In order to verify the distortion degree of reconstructed images, PSNR values of red dog images were compared by the above three methods. The comparison results are shown in Figure 9. The image with a higher PSNR value has a lower distortion degree, which proves that the image restoration quality is higher.

5. Conclusion

In this study, we combine binocular camera calibration and stereo correction of digital image processing technology with a CNN to optimize and improve the 3D reconstruction method, constructing a 3D reconstruction model using a stereo-matching algorithm. In the experimental portion, we measure the reconstruction accuracy of the data and analyze the 3D reconstruction effects of different models. Experiments demonstrate that the proposed method achieves higher reconstruction accuracy in 13 categories, such as airplanes. Regarding EMD evaluation indices, the proposed method outperforms other methods in all categories. In terms of average reconstruction accuracy, the proposed algorithm yields better CD and EMD results compared to other methods. The proposed algorithm also demonstrates good performance in terms of average IoU. After incorporating the CNN module in the ablation experiment, CD and EMD increased by an average of 0.1 and 0.06, respectively. This validates that the proposed CNN module effectively enhances point cloud reconstruction accuracy. Upon adding the CNN module, the CD index and EMD index in the dataset increased by an average of 0.34 and 0.54, respectively, indicating that the proposed CNN module has strong predictive capabilities for point cloud coordinates. Furthermore, the model demonstrates good generalization performance.

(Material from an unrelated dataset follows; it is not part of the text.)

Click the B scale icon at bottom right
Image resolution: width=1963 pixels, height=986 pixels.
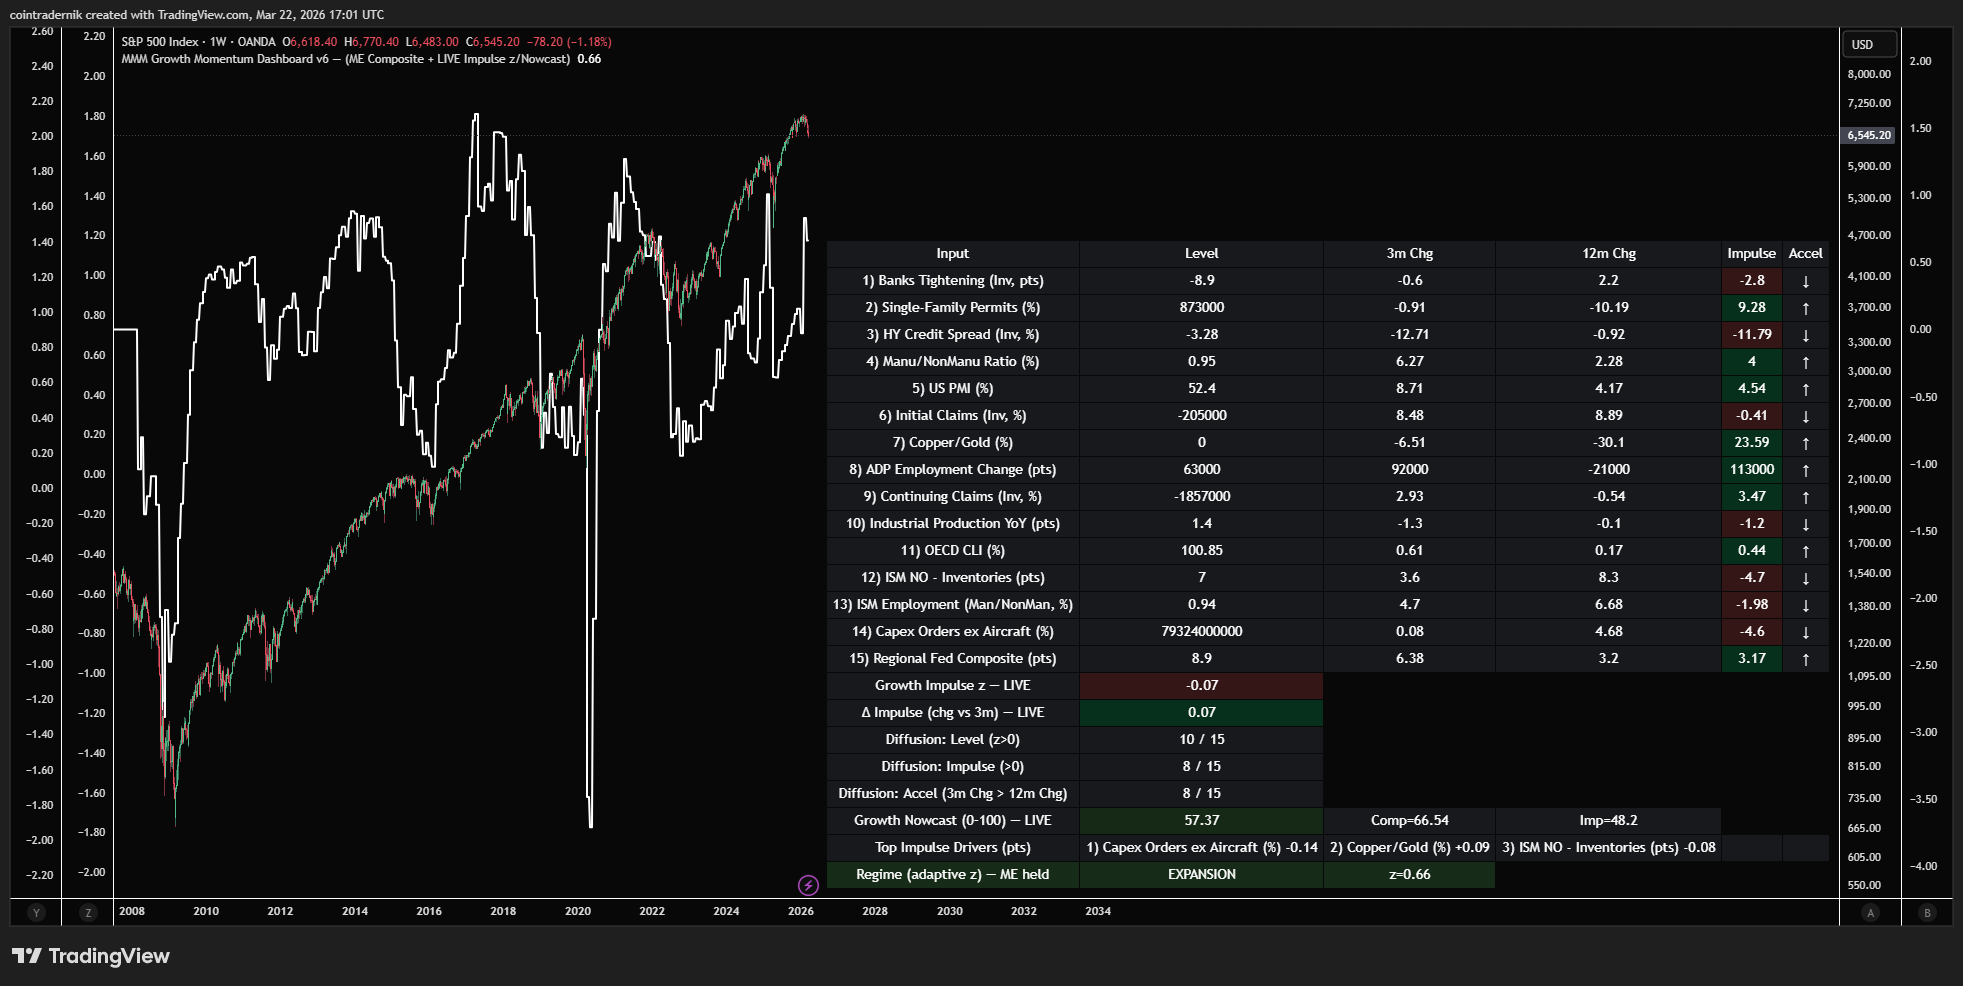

Despite the significant 3D reconstruction accuracy improvement achieved by the proposed method, however, there are some limitations of the method and areas that need to be further explored. For example, (1) the CNN may be sensitive to input variations such as lighting conditions, object orientation, and occlusion. There is a need to further investigate the robustness of the method to these variables. Techniques to improve the robustness of the method to noise, uncertainty, and occlusion will be further explored in the future to enhance its performance in real-world scenarios. (2) The paper provides an overview of stereo-matching algorithms based on deformable CNNs, but the complexity and computational cost of the algorithms are not discussed in detail. It is necessary to elaborate on the practical feasibility of the method in real-time or resource-limited situations. Carry out case studies in specific application scenarios. In the future, some real-world scenarios, such as industrial automation, robot navigation, urban planning, and industrial design, will be selected for practical applications, and the performance of the algorithm will be tested in these scenarios.

Data Availability

The data used to support the findings of this study are available from the corresponding author upon request.

Conflicts of Interest

The authors declare that they have no conflicts of interest.